Book Review - Servant of the Lotus Feet A Hare Krishna Odyssey

Cultic Studies Review, 4, 2, 2005, 169-177

Servant of the Lotus Feet: A Hare Krishna Odyssey

S. Gabriel Brandis

Universe, Inc. (New York, 2004)

Reviewed by Nori Muster

In a memoir that reads like a novel, Gabriel Brandis recounts his experience in the Hare Krishna Movement, aka International Society for Krishna Consciousness (ISKCON), from 1980 to 1984. The story begins at the end of his freshman year at Bucks County Community College in Pennsylvania. He travels to Boston College, hoping to transfer there for his last two years. Instead of college counselors and grant administrators, he meets Hare Krishna devotees, joins their temple on Commonwealth Avenue, and drops out of college.

Gabriel takes some hard knocks in school that contribute to his decision to drop out. For example, his bicycle “disappears” after his roommate cleans out the garage, and then he is fired from his job at the library. He comments, “I soon realized that contempt for materialism caused me to lose my job” (p. 11). Gabriel intended to work through these setbacks and finish college. However, what ISKCON promised was too good to turn down: a life of spiritual bliss, free from the ordinary frustrations of the material world.

Gabriel explains that unresolved issues with his family, especially his parents’ divorce, made him vulnerable to joining the temple.  He describes visits with his father as “inevitable torment” (p. 9). He recalls a story from childhood when he tried to set his father up in a fight with another kid’s father. When his father wouldn’t fight, Gabriel recalls thinking, “He wasn’t the tough guy with the leather strap I thought he was” (p. 10). The reader gets the message that Gabriel’s ongoing conflict with his father is a major factor in his need to belong to the cult.
##############################
TO-DO LIST
1. Answer these questions using the review of Servant of the Lotus Feet:
(a) At which college did Gabriel complete his freshman year?
(b) On which street was the temple that Gabriel joined?
(c) What phrase does Gabriel use to describe visits with his father?
2. Carry on writing the review of Servant of the Lotus Feet, picking up after its final sentence.
The lines after this point have no connection to the review of Servant of the Lotus Feet.

DATA SEGMENT
##############################
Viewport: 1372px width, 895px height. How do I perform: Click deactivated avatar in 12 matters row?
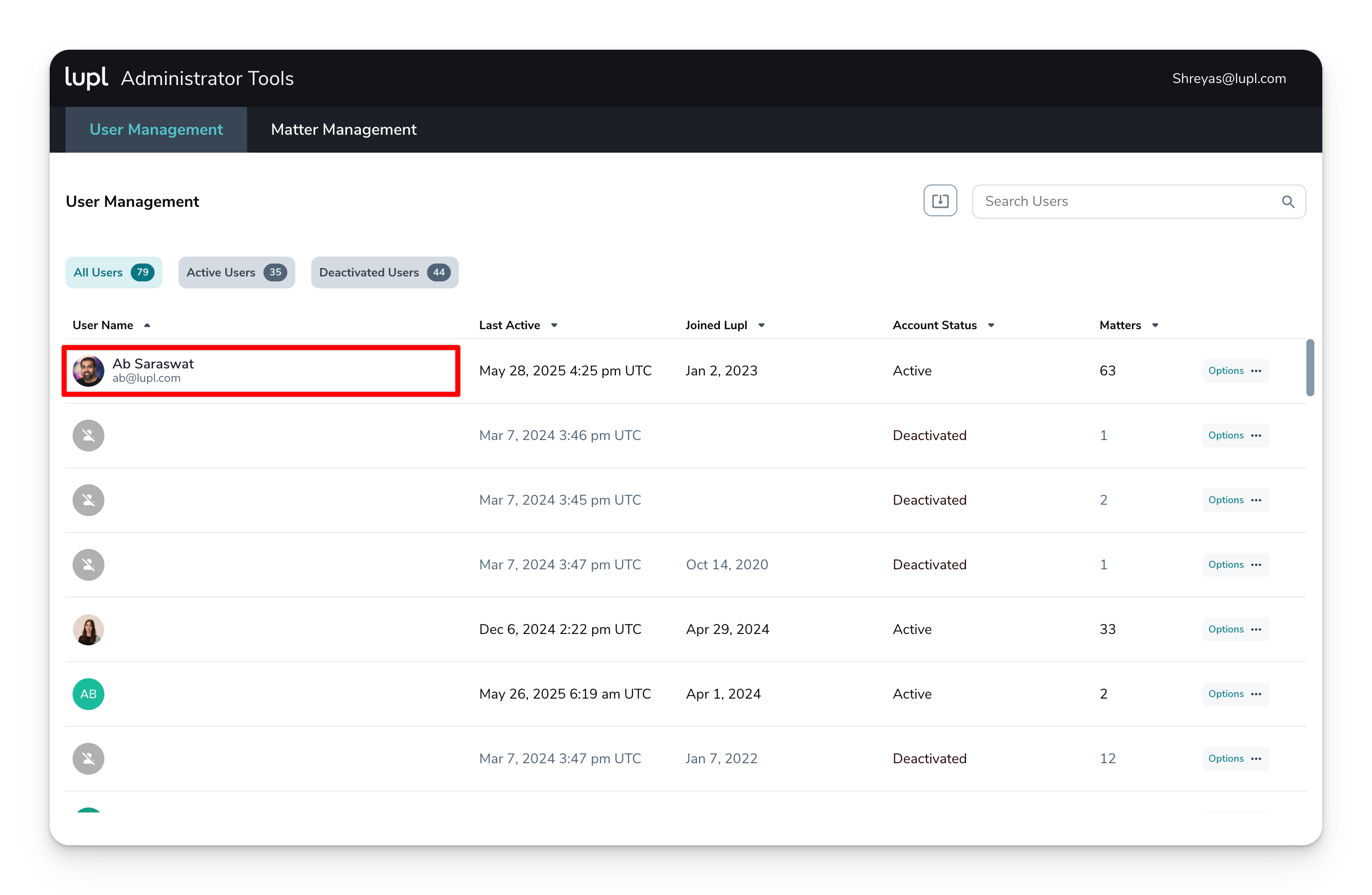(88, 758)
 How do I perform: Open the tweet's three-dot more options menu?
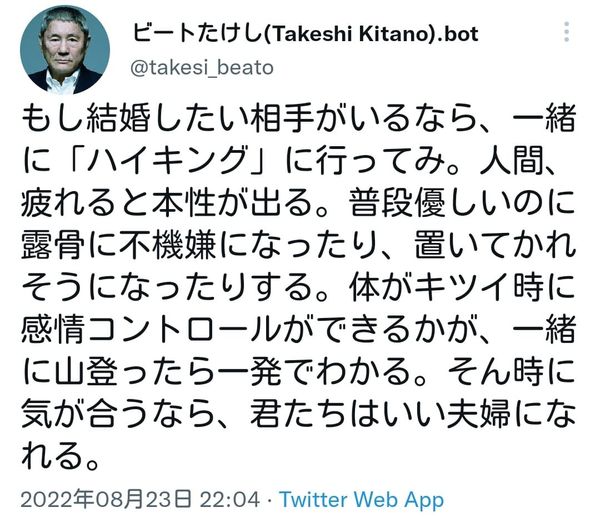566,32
##############################
PER-TASK OUTPUTS
1.
(a) Bucks County Community College in Pennsylvania
(b) Commonwealth Avenue
(c) "inevitable torment"

2.
He cites the failure of his religious Jewish upbringing to engage him spiritually and his lifelong search for a meaningful spiritual way of life as the third reason he was drawn into full commitment so easily. (I joined ISKCON under a similar set of circumstances for similar reasons. I was coming up to the end of college, still carrying grief and buried anger over my parents’ divorce, and was not interested in the prospects of a “material” career. Like Gabriel, I was searching for a spiritual way of life.)

Although Gabriel Brandis doesn’t come out and say it, the book shows that ISKCON’s skill at recruiting new members often outweighs the desires of young people to face life’s battles on their own. ISKCON appeared to offer him a loving family of spiritual friends, great food, and answers to all spiritual questions and longings. Like so many who joined up, Gabriel had seen ISKCON literature in libraries and had become interested in the philosophy before meeting ISKCON recruiters.

He meets devotees in the park, visits the temple the next day, and stays overnight. Based on this brief encounter, he decides to drop out of college and move in. It all happens very quickly. He comments:

I had always believed that there are no accidents in life. Conversations with the Krishna devotees over those past couple days led me to a transparent door; on one side was the mundane reality of Commonwealth Avenue, and on the other the eternal glory of the spiritual world. Having considered the situation, I decided to embrace the monastic life (p. 22).

There may be no accidents in life, but there definitely are traps. I know from personal experience that ISKCON is on the lookout for spiritual seekers who appear lost. Their recruiters are trained to single such people out and help them frame their experiences in terms of a destiny to join up.

In the first few days after moving in, Gabriel learns the ISKCON bathroom routines, how to wear the Indian clothes, and how to put on the forehead markings. He begins to attend the morning program, including all the chanting, and so on, and painfully accepts the restrictions on mixing with the opposite sex. He also begins to accept the ISKCON indoctrination of guilt and fear. At first he has trouble staying awake to chant, but his new bhakta leader (mentor) gets him to believe that, “One’s ability to remain awake while chanting is equated with how much love and devotion the worshiper has for the blue god, Krishna” (p. 31).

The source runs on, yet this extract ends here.